Well, I basically agree with you in principle, Andrew. I love to find a page where someone has posted insightful research. I love to run it through web.archive.com for posterity and cite their work with links to the live page and the archived one, crediting them, and summarizing what they've published, WHILE ALSO making inline citations to the sources they cited in the Wikitree profile, so that the Wikitree profile is complete in its own right, and the next person who comes along can go straight to the sources instead of navigating a series of links to other sites that themselves cite the sources (which may or may not link to a digital version of the source).
It's a nice feeling to know that we're working out the details of the lives our forbears lived, together-ish, building on each other's work.
In practice, though, I've never seen that insightful research business happen (not in my work or others) when it's coming from an ancestry.com tree or a familysearch.org tree, or especially a Findagrave profile. Sometimes someone will do fantastic work digging up unindexed sources and linking to them -- and that is tremendously valuable -- but never have I seen either of those sites serving in any form that would make it sufficient to just link to a one of their pages and say "here is true insight, and there is no need to put contemporaneous sources in Wikitree." You can barely get a word into an ancestry.com profile, and the familysearch ones just don't really get used much, even if someone has linked a bunch of great and difficult to find sources in one of the profiles.
What I do see, in practice, is people linking from one site to the other, with no commentary, no analysis, just one essentially unsourced page citing another essentially unsourced page (this seems to happen most often with Findagrave, I think), almost as if to establish some veneer of credibility for unsourced assertions as to relationships/dates, just because someone else is also making the same unsourced assertions.

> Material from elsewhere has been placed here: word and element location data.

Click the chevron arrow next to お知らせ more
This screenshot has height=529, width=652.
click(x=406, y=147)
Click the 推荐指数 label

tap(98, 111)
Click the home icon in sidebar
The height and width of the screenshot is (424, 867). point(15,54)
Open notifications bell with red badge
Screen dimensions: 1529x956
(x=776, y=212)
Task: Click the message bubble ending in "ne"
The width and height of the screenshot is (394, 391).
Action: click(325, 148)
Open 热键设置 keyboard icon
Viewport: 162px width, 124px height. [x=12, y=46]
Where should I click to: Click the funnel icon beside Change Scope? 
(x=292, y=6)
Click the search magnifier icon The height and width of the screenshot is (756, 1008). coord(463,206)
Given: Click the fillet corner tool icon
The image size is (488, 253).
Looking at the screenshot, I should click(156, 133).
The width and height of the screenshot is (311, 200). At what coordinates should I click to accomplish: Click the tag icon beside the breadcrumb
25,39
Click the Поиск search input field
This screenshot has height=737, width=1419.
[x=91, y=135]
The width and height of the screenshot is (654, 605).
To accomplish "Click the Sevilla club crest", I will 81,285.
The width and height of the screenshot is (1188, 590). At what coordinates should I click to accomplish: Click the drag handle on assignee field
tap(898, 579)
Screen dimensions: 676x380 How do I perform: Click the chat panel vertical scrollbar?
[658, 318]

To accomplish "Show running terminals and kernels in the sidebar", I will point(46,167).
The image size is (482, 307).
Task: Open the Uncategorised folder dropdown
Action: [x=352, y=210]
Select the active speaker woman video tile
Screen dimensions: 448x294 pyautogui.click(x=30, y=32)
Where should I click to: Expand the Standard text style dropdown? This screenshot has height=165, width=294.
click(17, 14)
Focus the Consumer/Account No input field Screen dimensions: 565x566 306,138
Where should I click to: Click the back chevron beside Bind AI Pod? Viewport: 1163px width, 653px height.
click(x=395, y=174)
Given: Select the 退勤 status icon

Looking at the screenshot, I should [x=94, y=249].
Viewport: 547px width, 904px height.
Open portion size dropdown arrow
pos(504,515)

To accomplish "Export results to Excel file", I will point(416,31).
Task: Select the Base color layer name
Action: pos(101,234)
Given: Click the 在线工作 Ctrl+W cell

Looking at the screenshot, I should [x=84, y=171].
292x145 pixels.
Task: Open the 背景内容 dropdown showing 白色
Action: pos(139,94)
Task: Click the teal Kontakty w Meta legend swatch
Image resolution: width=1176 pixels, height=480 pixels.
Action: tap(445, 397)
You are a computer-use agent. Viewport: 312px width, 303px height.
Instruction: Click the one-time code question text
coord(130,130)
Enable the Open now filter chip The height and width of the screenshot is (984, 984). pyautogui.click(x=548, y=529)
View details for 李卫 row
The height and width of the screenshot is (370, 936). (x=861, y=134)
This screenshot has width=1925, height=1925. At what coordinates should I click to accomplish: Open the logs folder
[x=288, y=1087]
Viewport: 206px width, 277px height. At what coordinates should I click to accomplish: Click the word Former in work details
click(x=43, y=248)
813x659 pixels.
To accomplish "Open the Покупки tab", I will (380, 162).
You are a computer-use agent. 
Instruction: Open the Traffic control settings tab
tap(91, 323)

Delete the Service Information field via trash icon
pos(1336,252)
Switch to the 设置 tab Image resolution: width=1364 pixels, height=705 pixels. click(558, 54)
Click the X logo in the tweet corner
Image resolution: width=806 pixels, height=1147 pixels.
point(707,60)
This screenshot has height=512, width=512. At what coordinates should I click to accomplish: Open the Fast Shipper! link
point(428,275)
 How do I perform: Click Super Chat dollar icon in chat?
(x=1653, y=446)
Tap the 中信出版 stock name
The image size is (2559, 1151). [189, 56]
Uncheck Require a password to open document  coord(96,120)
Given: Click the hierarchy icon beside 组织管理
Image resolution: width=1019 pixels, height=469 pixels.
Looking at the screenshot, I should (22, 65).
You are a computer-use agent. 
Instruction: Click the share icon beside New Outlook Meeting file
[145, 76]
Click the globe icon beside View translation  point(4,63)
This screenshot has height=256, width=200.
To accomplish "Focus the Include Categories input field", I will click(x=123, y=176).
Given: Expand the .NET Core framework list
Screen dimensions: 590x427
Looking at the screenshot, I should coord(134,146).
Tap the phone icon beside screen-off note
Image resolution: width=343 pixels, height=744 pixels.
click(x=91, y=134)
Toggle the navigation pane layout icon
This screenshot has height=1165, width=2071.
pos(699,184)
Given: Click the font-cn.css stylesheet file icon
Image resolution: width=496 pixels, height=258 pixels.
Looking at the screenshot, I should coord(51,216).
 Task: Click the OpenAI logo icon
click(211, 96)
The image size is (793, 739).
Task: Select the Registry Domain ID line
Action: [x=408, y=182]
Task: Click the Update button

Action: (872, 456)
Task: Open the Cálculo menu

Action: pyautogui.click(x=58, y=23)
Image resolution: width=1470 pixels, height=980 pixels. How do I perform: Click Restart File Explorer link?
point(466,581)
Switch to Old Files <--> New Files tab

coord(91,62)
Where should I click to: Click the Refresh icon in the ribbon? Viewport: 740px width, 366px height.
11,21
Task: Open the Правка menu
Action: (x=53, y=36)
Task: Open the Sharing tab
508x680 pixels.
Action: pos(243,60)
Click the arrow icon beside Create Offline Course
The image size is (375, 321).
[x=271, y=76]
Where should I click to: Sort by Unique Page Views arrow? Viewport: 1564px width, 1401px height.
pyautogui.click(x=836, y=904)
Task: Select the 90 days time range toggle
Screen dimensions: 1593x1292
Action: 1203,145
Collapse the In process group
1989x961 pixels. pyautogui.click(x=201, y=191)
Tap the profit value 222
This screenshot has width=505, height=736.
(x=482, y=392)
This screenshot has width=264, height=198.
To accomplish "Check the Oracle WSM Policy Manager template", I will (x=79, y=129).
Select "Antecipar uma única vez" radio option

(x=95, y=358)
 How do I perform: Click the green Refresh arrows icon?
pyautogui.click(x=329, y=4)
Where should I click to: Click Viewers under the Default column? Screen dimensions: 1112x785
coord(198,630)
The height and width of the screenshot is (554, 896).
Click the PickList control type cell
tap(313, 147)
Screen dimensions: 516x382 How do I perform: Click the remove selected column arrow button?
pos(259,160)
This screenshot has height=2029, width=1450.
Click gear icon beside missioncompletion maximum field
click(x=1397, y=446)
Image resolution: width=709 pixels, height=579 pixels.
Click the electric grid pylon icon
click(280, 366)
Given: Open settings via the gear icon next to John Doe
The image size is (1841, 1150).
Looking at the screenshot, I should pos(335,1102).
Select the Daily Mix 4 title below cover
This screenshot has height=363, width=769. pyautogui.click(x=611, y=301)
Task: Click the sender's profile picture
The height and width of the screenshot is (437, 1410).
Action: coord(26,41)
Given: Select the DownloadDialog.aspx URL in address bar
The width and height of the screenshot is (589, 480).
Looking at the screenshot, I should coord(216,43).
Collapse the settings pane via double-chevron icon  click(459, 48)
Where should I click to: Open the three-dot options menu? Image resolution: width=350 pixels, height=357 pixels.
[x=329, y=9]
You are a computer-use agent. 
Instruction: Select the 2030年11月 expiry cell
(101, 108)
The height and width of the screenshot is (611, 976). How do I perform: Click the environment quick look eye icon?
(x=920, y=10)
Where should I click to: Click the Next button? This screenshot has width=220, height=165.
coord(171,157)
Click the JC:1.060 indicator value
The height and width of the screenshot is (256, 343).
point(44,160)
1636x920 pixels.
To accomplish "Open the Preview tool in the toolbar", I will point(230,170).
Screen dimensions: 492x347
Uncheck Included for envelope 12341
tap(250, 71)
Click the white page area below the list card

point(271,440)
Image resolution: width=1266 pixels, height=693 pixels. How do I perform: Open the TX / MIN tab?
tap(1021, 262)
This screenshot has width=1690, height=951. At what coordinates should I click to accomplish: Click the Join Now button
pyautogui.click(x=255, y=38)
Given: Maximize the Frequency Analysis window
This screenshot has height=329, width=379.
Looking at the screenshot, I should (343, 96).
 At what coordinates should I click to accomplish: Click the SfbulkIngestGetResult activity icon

And once that's been done, it take MORE work by people who really care about evidence to undo all of this spaghetti of "ancestry.com says" or "Findagrave says", to lay bare the fact that nobody has published an actual source. You have to send them a PM, or write a comment on the profile, negotiating back and forth just to get to the point where a profile is making assertions based on evidence and not making assertions that are not.
So, I've spent more than my allotted 2 cents now, and I think I've stated (or over-stated) my case. Cheers!